Chillé. Cubrí mis ojos con las dos manos. Caí de rodillas ante él. En alta voz grité las palabras;
—¡Basta!, ¡basta!
Agaché mi cabeza. Hubiera querido enterrarla en la tierra. Me pareció, de pronto, que una lívida obscuridad me ayudaba. Chillé y volví a chillar. Luego, ya no sé qué pasó.
Cuando recobré el sentido estaba tirado en mi caverna iluminada por la luz del día. Mis máquinas ronroneaban suavemente. El oxígeno se escapaba de mi máscara, como si alguien (alguien que tenía que haber sido Eii, al que nunca había visto tocar ninguna de mis máquinas, pero que ahora parecía comprenderlas) la hubiera abierto para llenarla.
Miré a mi alrededor como un poseso. Me arrastré hasta mi cama y me dormí. Dormí una noche y dos días. Y Eii no volvió hasta la noche siguiente.
Entonces sus luces fueron sombrías, como lo es la cara de un chiquillo arrepentido cuando mira a un cachorro que ha herido.
Vacilante en la obscuridad, relampagueó los puntos que significaban su nombre y luego el mío.
Yo me agitaba y él vio cómo me agitaba, pero no le di la réplica.
Entonces dijo:
—Siento haberte herido. He hablado con los demás. Estaremos contentos si nos construyes una empalizada. ¿Podrás hacerlo cuando estés curado? Le miré, sin hablar y sin pensar. Añadió:
—Deja que te convenza de que realmente la necesitamos. Ya sabes lo desvalidos que somos para hacer «cosas». Para nosotros sería muy beneficioso conseguir asistencia práctica en nuestro mundo.
Le creí. Era necesario vivir. Puse mi mayor empeño en creerle, durante quince años, durante aquella vida en la muerte, porque la razón de ser del compañerismo humano, del soporte mutuo y la seguridad entre los hombres me eran negados y, sin él, no podía vivir.
Trabajé en el valle sin parar y la cuestión del último fin del hombre no volvió a salir a luz. Lo único que ocurría era que cuando una criatura marciana se me acercaba, yo procuraba evitarla y ella se iba. Incluso me alegró que Eii no intentara hablarme como lo había hecho antes. Se limitaba a alabarme. Me alimentaba y encontraba algún trabajo práctico que me distrajera.

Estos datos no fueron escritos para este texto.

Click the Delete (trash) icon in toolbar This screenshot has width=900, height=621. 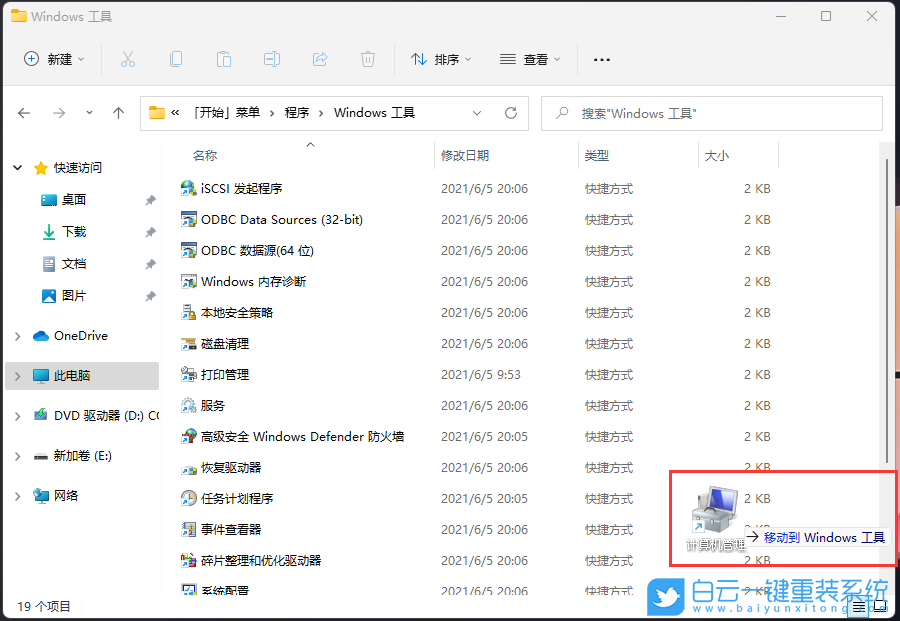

Así fue la vida. Yo trabajando y Eii proporcionándome los materiales que necesitaba hasta que gracias a un aparato que yo había instalado en los peñascos de encima de mi caverna, pude decirle a Eii (que había perdido todo interés hacia mí) que habían llegado otros hombres.
Había visto la nave, dando vueltas sobre el planeta, situándola en una línea distante unos centenares de millas. En mi telescopio aparecía con la forma de un cigarro plateado y romboidal, entre las estrellas.
Ni ahora puedo explicar por qué se lo dije, en lugar de ponerme en camino, simplemente, en busca de los hombres y escapar con ellos. Estoy absolutamente convencido de que Eii no me hubiese detenido.